### EXERCISE TEXT
The mrstat tool is a basic tool for querying mrp’s state over the API exposed through the UI port (see below). Given a pipestance directory, it will return mrp’s current state information. It also has a --stop flag, which will cause mrp to abort the pipestance if it is running and shut down.

Web Interface

In addition to console logging, mrp features an embedded webserver that serves an HTML user interface for monitoring progress and a REST API. By default, the mrp webserver listens on a kernel-assigned non-privileged network port and generates an authentication token to pass in the URL. mrp reports the kernel-selected port number and authentication token as a URL on the console and in the log, for example

Serving UI at http://utopia-planitia.mars.sol:59410?auth=y1ezpEGscyA3jfion7iR58ED-ufs_drYOOKAeIR6GeQ

The URL is also written to the pipestance metadata file named _uiport. To access the UI, simply direct your browser to the specified URL.

Alternatively, you may choose a specific port using the --uiport command-line option. By default, if a specific port is chosen, the authentication token is only required for API calls which modify the pipestance state. These default behaviors can be altered with the mrp flags --disable-ui, --disable-auth, --require-auth, and --auth-key.

Normally, when a pipeline run completes, mrp terminates and the user interface is no longer available. If mrp was started with --noexit then it will stay up until mrp is killed (either with an operating system signal or with mrstat --stop). One can also restart mrp in read-only mode with the --inspect option (which implies --noexit).

### WORK INSTRUCTIONS
1. Condense the paragraph of the mrp text above that begins "Alternatively, you may choose a specific port" into a short bulleted list that keeps its main facts.
2. Carry on the mrp text above, starting after its final sentence.

### EXERCISE DATA
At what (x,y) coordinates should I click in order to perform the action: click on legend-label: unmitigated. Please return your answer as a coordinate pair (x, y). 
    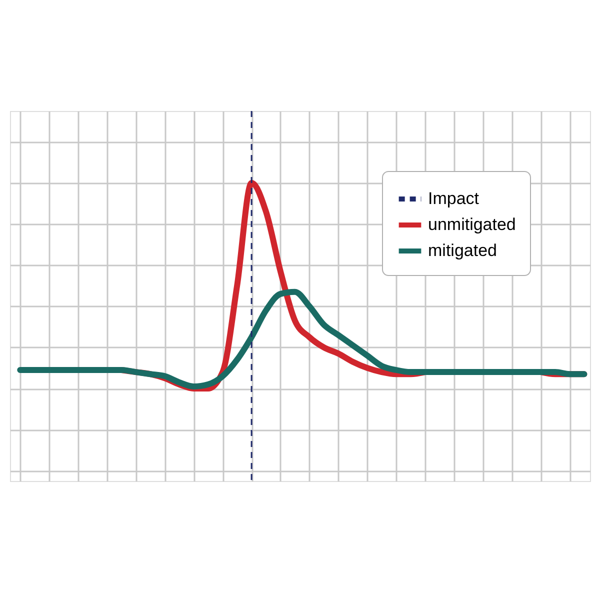
    Looking at the image, I should click on (472, 224). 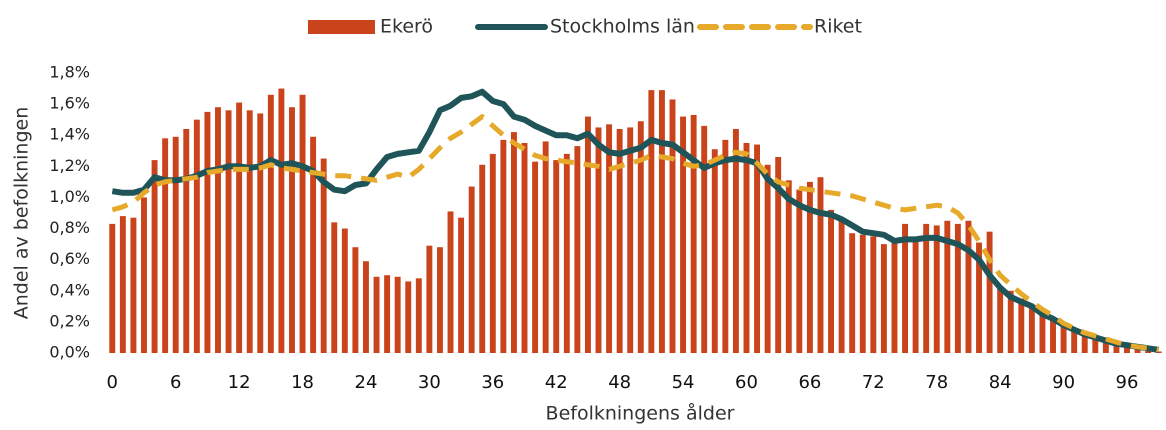 What do you see at coordinates (70, 196) in the screenshot?
I see `y-tick-label: 1,0%` at bounding box center [70, 196].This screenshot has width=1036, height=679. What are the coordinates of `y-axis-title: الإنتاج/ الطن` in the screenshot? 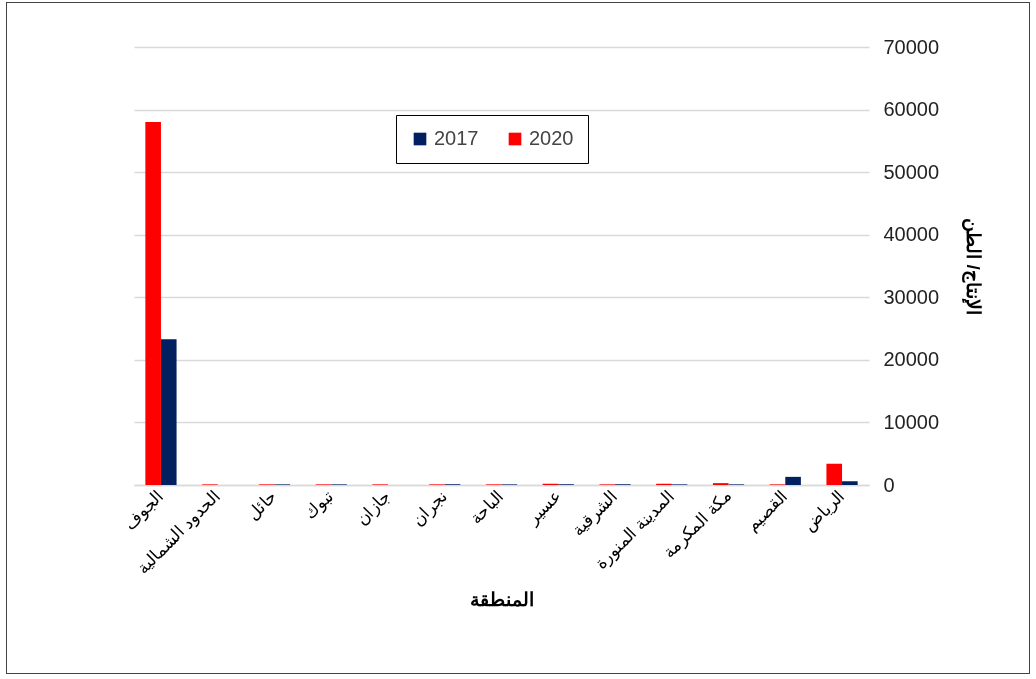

### ANSWER SECTION
1.
- The --uiport command-line option selects a specific port.
- When a specific port is chosen, the authentication token is by default required only for API calls that modify the pipestance state.
- The flags --disable-ui, --disable-auth, --require-auth, and --auth-key change these default behaviors.

2.
Pipeline details

The right pane of the user interface provides general information about the pipestance, including the command line given to mrp, some environment variables, version information, paths, and the invocation mro. Access to the pipestance _log file is also available through this interface.

Pipeline Graph

The left pane of the UI displays the graph structure of the pipeline.

Each node of the graph represents a pipeline, subpipeline, or stage. Pipelines and subpipelines are displayed as rectangles while stages are displayed as rounded rectangles. Edges connecting the nodes indicate input/output dependencies between stages and pipelines. Note that while stages which depend on the outputs of a stage are drawn as depending on the entire stage in order to reduce clutter in the graph view, those outputs are bound to individual stage outputs. Thus it is possible for a stage which appears to depend on a subpipeline which has not completed yet to start running anyway, as long as the appropriate underlying stages have completed.

Nodes are colored grey while they are waiting for upstream dependencies to be satisfied in order for that node to be able to run. Nodes turn blue when their dependencies are satisfied and they may run, green when they have successfully completed, and dark grey if they fail.

For more details on a particular node, simply click on it.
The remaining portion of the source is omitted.